→ **Directions**
Scan the records for the word "will". Return each line where it is found.

→ **Records to use**

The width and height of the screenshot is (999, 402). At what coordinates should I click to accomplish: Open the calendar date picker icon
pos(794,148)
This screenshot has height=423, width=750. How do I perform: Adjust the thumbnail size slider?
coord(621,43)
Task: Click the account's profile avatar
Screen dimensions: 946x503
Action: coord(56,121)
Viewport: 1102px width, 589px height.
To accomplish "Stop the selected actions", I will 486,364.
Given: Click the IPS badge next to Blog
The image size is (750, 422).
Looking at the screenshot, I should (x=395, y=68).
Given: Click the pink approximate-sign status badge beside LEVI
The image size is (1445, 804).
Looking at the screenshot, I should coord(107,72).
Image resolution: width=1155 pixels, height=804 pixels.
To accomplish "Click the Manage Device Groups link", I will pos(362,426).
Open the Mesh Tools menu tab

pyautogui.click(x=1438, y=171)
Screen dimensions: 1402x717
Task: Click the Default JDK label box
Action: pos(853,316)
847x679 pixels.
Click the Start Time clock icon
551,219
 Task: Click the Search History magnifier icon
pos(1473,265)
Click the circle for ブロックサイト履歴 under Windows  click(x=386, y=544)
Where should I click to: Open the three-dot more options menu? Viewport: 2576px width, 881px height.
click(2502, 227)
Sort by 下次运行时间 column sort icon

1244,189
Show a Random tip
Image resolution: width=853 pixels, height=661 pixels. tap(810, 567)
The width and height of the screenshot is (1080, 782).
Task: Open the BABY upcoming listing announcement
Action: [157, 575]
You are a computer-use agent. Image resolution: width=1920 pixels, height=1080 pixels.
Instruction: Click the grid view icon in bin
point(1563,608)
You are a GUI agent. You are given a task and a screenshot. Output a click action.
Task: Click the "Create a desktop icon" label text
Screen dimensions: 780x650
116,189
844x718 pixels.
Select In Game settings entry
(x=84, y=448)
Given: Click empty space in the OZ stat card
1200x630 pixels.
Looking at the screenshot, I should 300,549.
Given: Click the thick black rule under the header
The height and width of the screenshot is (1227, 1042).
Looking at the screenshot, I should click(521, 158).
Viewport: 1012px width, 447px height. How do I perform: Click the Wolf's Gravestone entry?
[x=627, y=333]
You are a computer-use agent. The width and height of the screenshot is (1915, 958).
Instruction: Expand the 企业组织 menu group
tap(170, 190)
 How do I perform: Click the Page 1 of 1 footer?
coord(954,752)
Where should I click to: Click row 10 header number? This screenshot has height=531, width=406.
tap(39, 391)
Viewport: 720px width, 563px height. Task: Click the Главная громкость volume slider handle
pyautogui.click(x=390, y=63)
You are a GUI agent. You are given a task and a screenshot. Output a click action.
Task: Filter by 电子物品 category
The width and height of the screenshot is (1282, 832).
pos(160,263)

→ **Output**
To accomplish "Stop the selected actions", I will 486,364.
To accomplish "Click the Manage Device Groups link", I will pos(362,426).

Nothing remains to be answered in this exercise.